Of the 1,430 fired workers, about 64 percent worked for the city's education department. The United Federation of Teachers, the public school teachers' union, said last week that about 700 of its members had been given notice they would be fired. The union joined with others to sue to block the firings, but a judge ruled in favor of the city on Thursday.
The U.S. Supreme Court on Friday dismissed an appeal from a group of Department of Education employees.
New York City has imposed some of the most sweeping vaccine mandates in the country, requiring almost all city workers to be vaccinated and requiring private employers to ensure their workers get vaccinated as well. Customers of restaurants, gym and entertainment venues also have to show proof of vaccine to enter.

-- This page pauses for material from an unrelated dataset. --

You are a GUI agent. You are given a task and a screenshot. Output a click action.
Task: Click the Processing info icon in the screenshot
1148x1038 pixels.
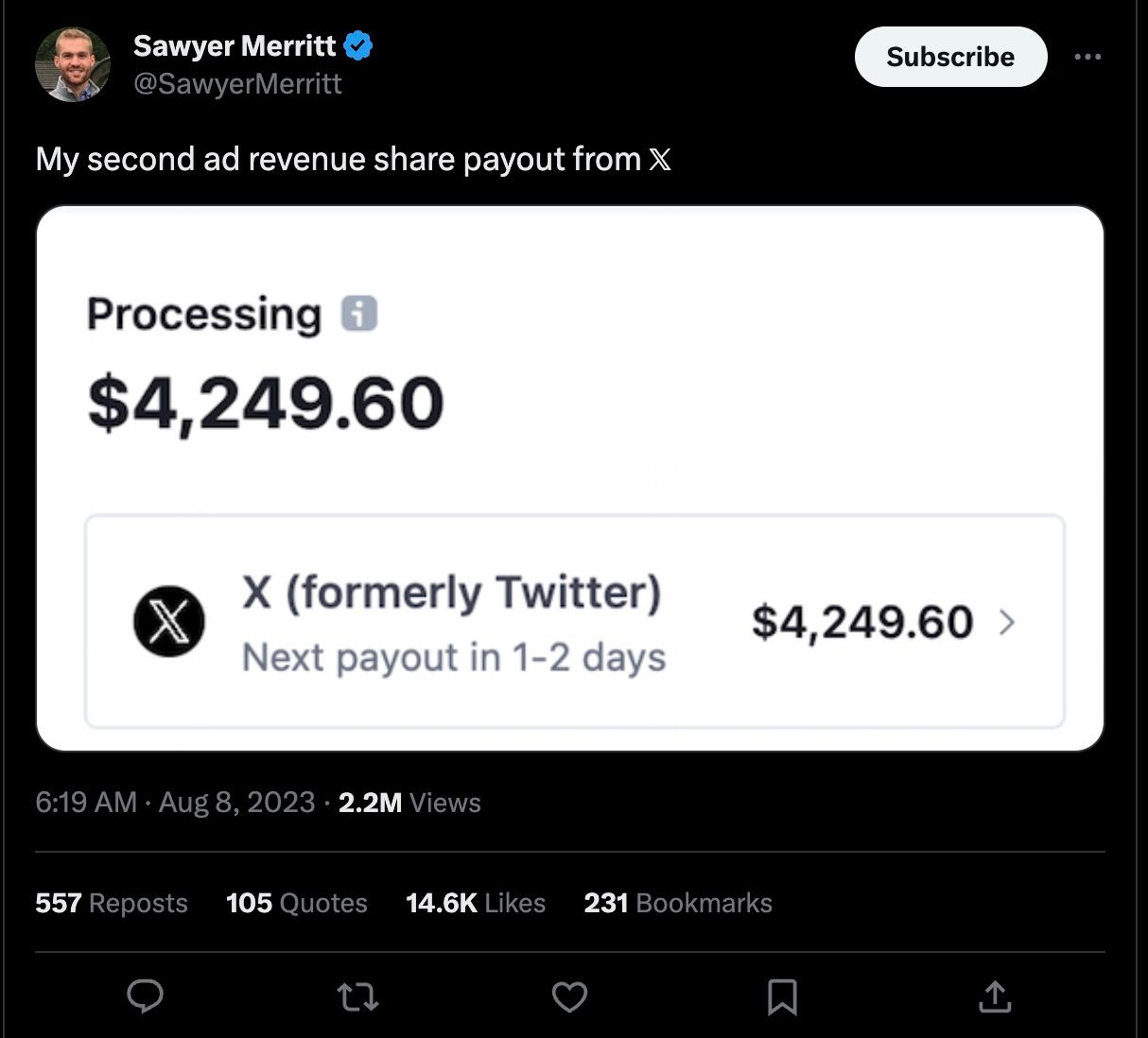[361, 313]
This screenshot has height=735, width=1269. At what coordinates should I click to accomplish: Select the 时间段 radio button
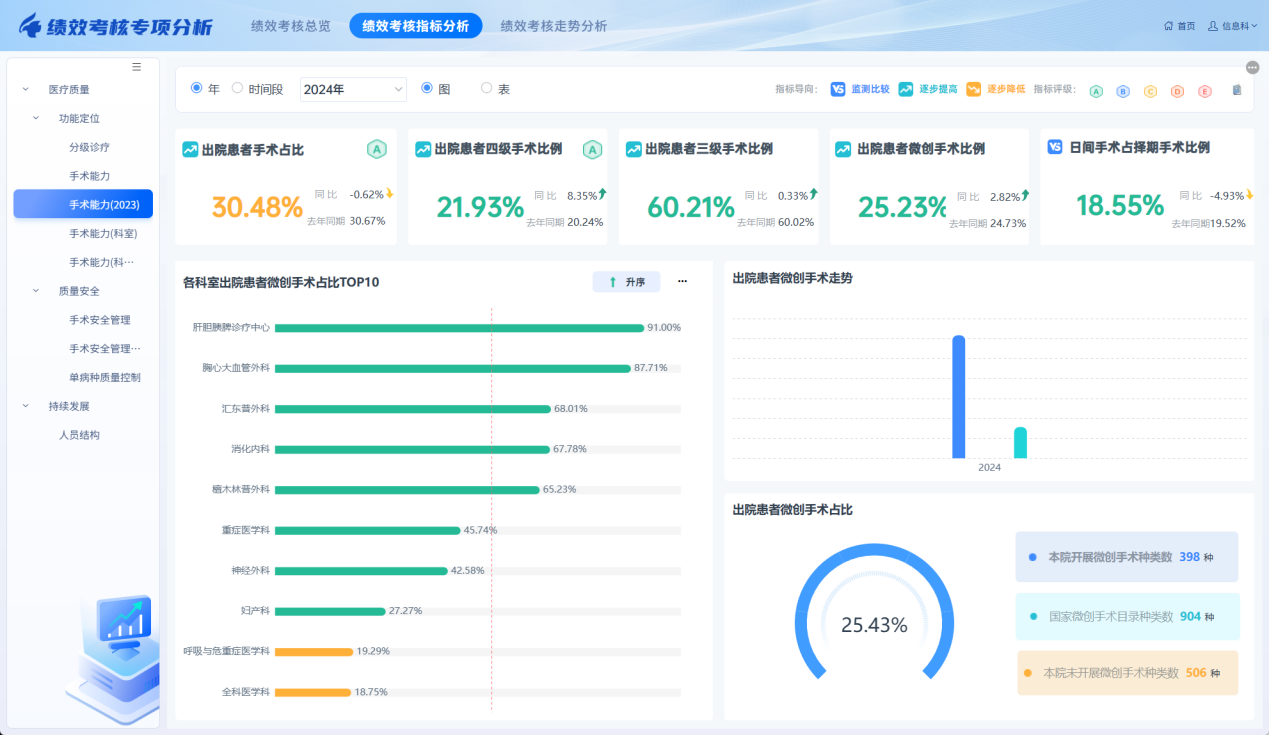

The United Federation of Teachers had struck a deal with the city to allow its members to choose to stay on unpaid leave until September 5. But about 700 members opted not to extend their leave or provide proof of vaccine. The union contended that the workers deserved due process that involved a hearing before being fired.
The United Federation of Teachers did not immediately have a comment Monday on the numbers released by the city.
Last week, New York City averaged about 1,700 new cases of the virus per day, according to state statistics. That’s down from nearly 41,000 cases per day at the peak of the omicron wave in early January, but still about 56% higher than when the vaccine mandate was announced for city employees in October.